The industry also cultivated relationships with organizations working with people with mental illness and funded research to encourage the erroneous ideas that cessation is too stressful for people with mental illness and that people with mental illness need to self-medicate with nicotine to relieve negative moods.8
Tobacco companies use targeted marketing strategies because they are incredibly effective in recruiting smokers. As big tobacco and big vaping become increasingly entwined,33 a resurgence of these advertising tactics aimed at attracting youth to e-cigarettes has been observed. Pediatricians need to be aware of this targeted advertising and its impact on vulnerable populations.34
Structural barriers maintain intergenerational smoking by reinforcing economic disparities and limiting access to tobacco-dependence treatment.
Access to health insurance is one example. In more than 40 states, people who smoke can be charged higher insurance rates than those who do not smoke35; in some states, these rates can be up to 25% higher than rates for nonsmokers.36 People from marginalized groups are already much less likely to have health insurance; raising premiums for people who smoke makes health insurance even harder and more expensive to obtain.

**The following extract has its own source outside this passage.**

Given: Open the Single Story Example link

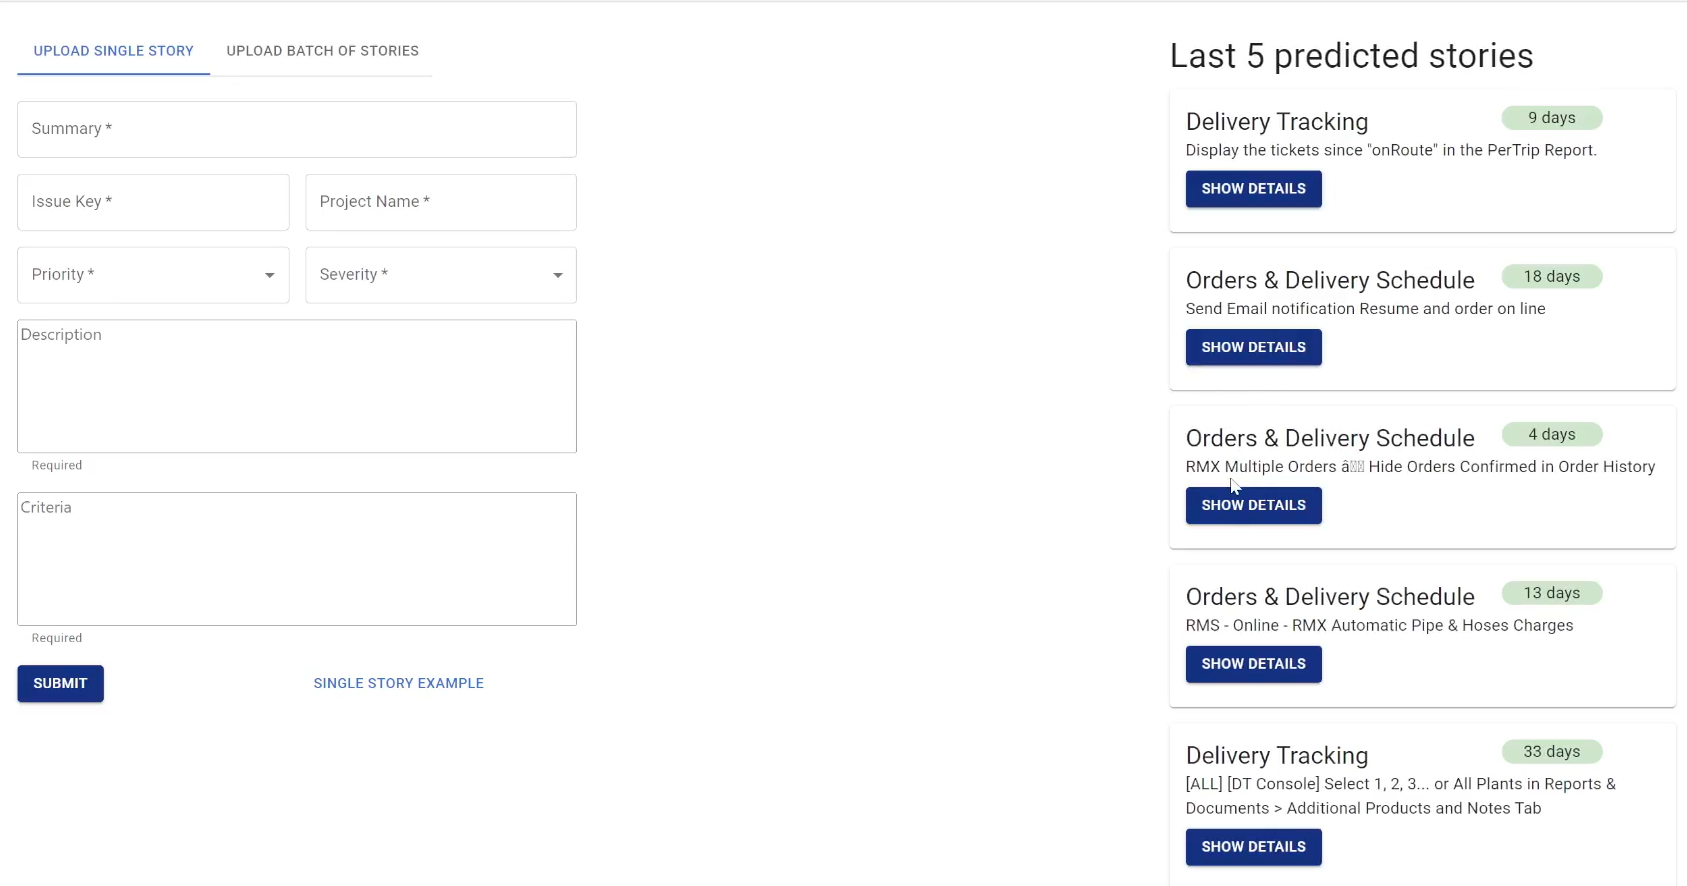Looking at the screenshot, I should (398, 683).
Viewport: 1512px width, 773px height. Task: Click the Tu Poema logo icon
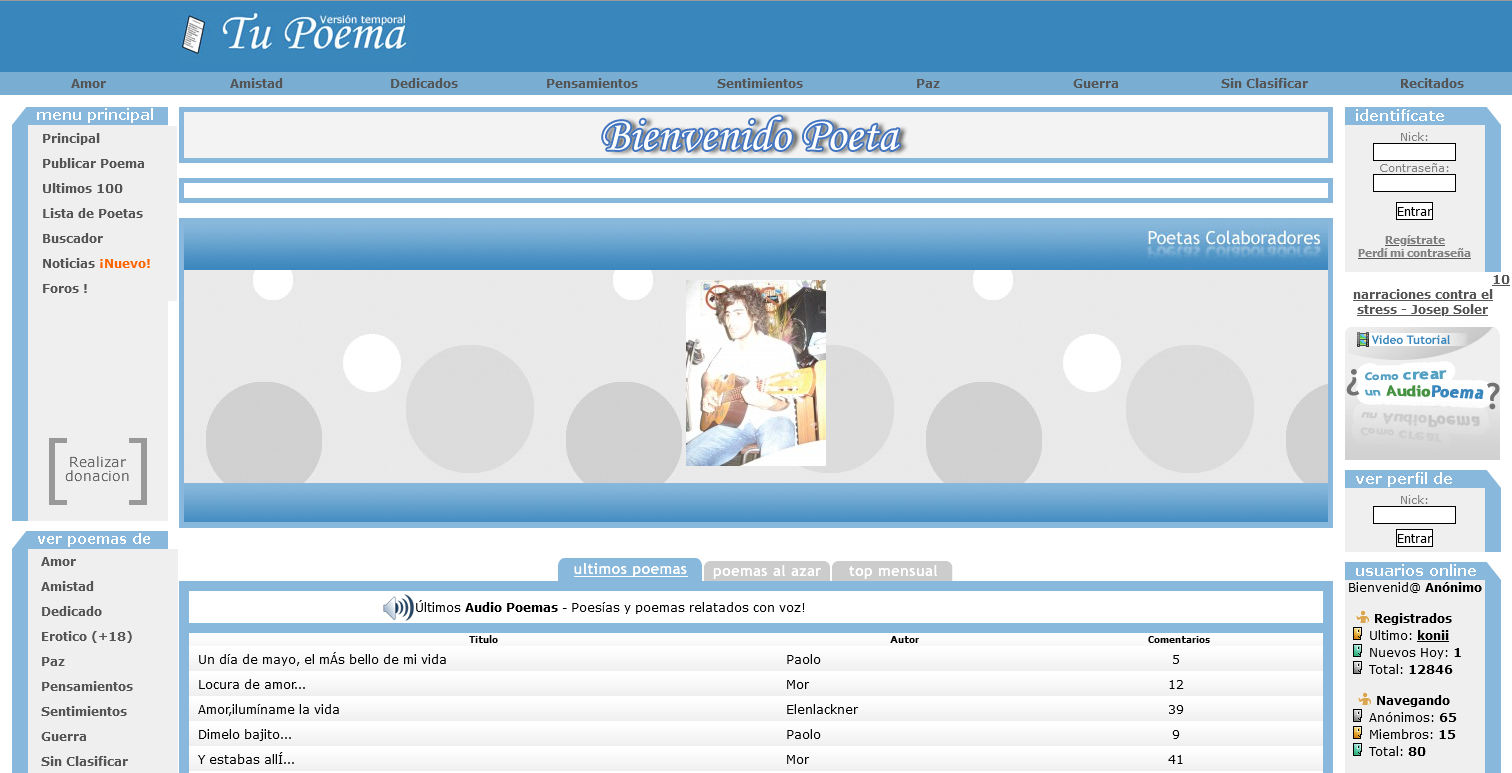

In a 2016 study, authors examined the impact of tobacco surcharges on insurance coverage and cessation among people who smoked and found that smokers were 7.3% less likely to have health insurance coverage than nonsmokers.37 The authors also noted that tobacco surcharges increased neither smoking cessation nor financial protection from high health care costs.37 Without health insurance, tobacco users may have limited access to care for smoking-related illnesses as well as less access to tobacco-dependence treatment. The treatment they can access may be inadequate, for example, providing limited medication only for a limited period of time. Such regressive policies do little to treat nicotine addiction as a chronic illness; instead, they limit access to treatment for people who are addicted to nicotine.36
Life insurance is also more expensive for people who smoke,38 which affects the ability of those who smoke, who have a higher mortality rate from numerous health problems, to provide financial security for their survivors, including minor children or grandchildren, in the event of their demise.
Adding to the economic burden is hardship caused by missed work because of caregiver or child illness. Children are more likely to be absent from school if their caregiver smokes,44 meaning caregivers may have to miss work to care for their sick child. The cost of missing work to care for a sick child can be high; caregivers lose an estimated $227 million per year caring for ill children,44 which reinforces economic disparities. Repeated school absences can hinder a childs school performance45 and, in the long-term, may influence career trajectory and earning potential.44
The cycle of health and economic disparities among people who use tobacco is self-perpetuating; adults who smoke who are unable to escape the cycle of addiction are more likely to have children who smoke,46,47 giving rise to new generations addicted to nicotine and susceptible to these same economic hardships.